Padron ’Ntoni might see for himself that everything had been done without skimping in honor of the dead—so much for the mass, so much for the tapers, so much for the requiem—he counted it all off on his big fingers in their white cotton gloves; and the children looked with open mouths at all these things which cost so much and were for papa—the catafalque, the tapers, the paper-flowers; and the baby, seeing the lights, and hearing the organ, began to laugh and to dance.
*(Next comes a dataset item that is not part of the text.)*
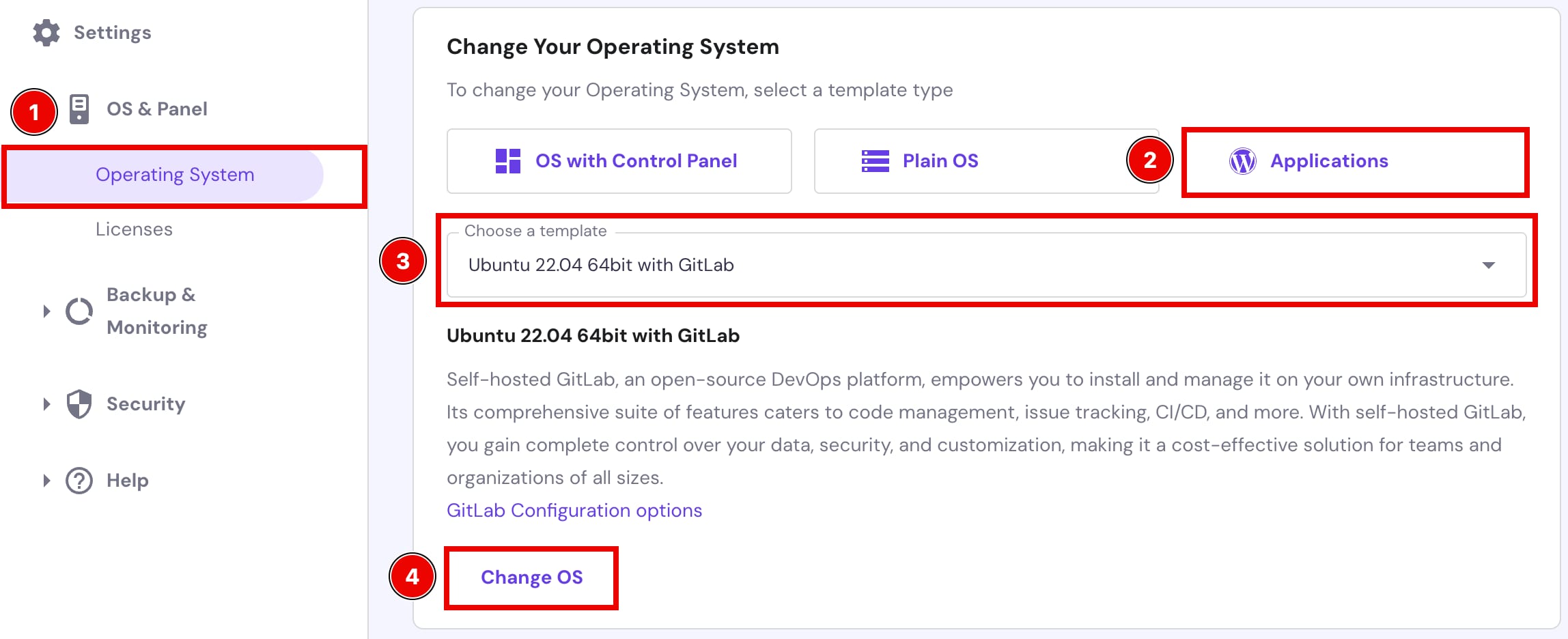Image resolution: width=1568 pixels, height=639 pixels.
Task: Click the Help question mark icon
Action: (79, 480)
The house by the medlar was full of people. “Sad is the house where there is the ‘visit’ for the husband.” Everybody passing and seeing the poor little orphaned Malavoglia at the door, with dirty faces, and hands in their pockets, shook their heads, saying:

“Poor Cousin Maruzza, now her hard times are beginning.”
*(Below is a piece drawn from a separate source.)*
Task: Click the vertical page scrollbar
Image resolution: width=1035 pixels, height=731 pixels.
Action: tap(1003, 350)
The neighbors brought things, as the custom is—macaroni, eggs, wine, all the gifts of God that one could only finish if one was really happy—and Cousin Alfio Mosca came with a chicken in his hands, “Take this, Cousin Mena,” he said, “I only wish I’d been in your father’s place—I swear it—at least I should not have been missed, and there would have been none to mourn for me.”

Mena, leaning against the kitchen door, with her apron over her face, felt her heart beat as if it would fly out of her breast, like that of the poor frightened bird she held in her hand. The dowry of Sant’Agata had gone down, down in the Provvidenza, and the people who came to make the visit of condolence in the house by the medlar looked round at the things, as if they saw Uncle Crucifix’s claws already grasping at them; some sat perched on chairs, and went off, without having spoken a word, like regular stockfish as they were; but whoever had a tongue in their heads tried to keep up some sort of conversation to drive away melancholy, and to rouse those poor Malavoglia, who went on crying all day long, like four fountains. Uncle Cipolla related how there was a rise of a franc to a barrel in the price of anchovies, which might interest Padron ’Ntoni if he still had any anchovies on hand; he himself had reserved a hundred barrels, which now came in very well; and he talked of poor Cousin Bastianazzo, too, rest his soul; how no one could have expected it—a man like that, in the prime of life, and positively bursting with health and strength, poor fellow!

There was the sindaco, too, Master Croce Calta “Silk-worm”—called also Giufà—with Don Silvestro, the town-clerk, and he stood sniffing with nose in the air, so that people said he was waiting for the wind to see what way to turn—looking now at one who was speaking, now at another, as if he were watching the leaves in the wind, in real earnest, and if he spoke he mumbled so no one could hear him, and if Don Silvestro laughed he laughed too.

“No funeral without laughter, no marriage without tears.” The druggist’s wife twisted about on her chair with disgust at the trifling conversation, sitting with her hands in her lap and a long face, as is the custom in town under such circumstances, so that people became dumb at the sight of her, as if the corpse itself had been sitting there, and for this reason she was called the Lady. Don Silvestro strutted about among the women, and started forward every minute to offer a chair to some new-comer, that he might hear his new boots creak. “They ought to be burned alive, those tax-gatherers!” muttered La Zuppidda, yellow as a lemon; and she said it aloud, too, right in the face of Don Silvestro, just as if he had been one of the tax-gatherers. She knew very well what they were after, these bookworms, with their shiny boots without stockings; they were always trying to slip into people’s houses, to carry off the dowry and the daughters. ’Tis not you I want, my dear, ’tis your money. For that she had left her daughter Barbara at home. “Those faces I don’t like.”

“It’s a beastly shame!” cried Donna Rosolina, the priest’s sister, red as a turke, fanning herself with her handkerchief; and she railed at Garibaldi, who had brought in the taxes; and nowadays nobody could live and nobody got married any more.

“As if that mattered to Donna Rosolina now,” murmured Goosefoot.

Donna Rosolina meanwhile went on talking to Don Silvestro of the lot of work she had on her hands: thirty yards of warp on the loom, the beans to dry for winter, all the tomato-preserve to be made. She had a secret for making it, so that it kept fresh all winter; she always got the spices from town on purpose, and used the best quality of salt. A house without a woman never goes on well, but the woman must have brains, and know how to use her hands as she did, not one of those little geese that think of nothing but brushing their hair before the glass. “Long hair little wit,” says the proverb, specially when the husband goes under the water like poor Bastianazzo, rest his soul!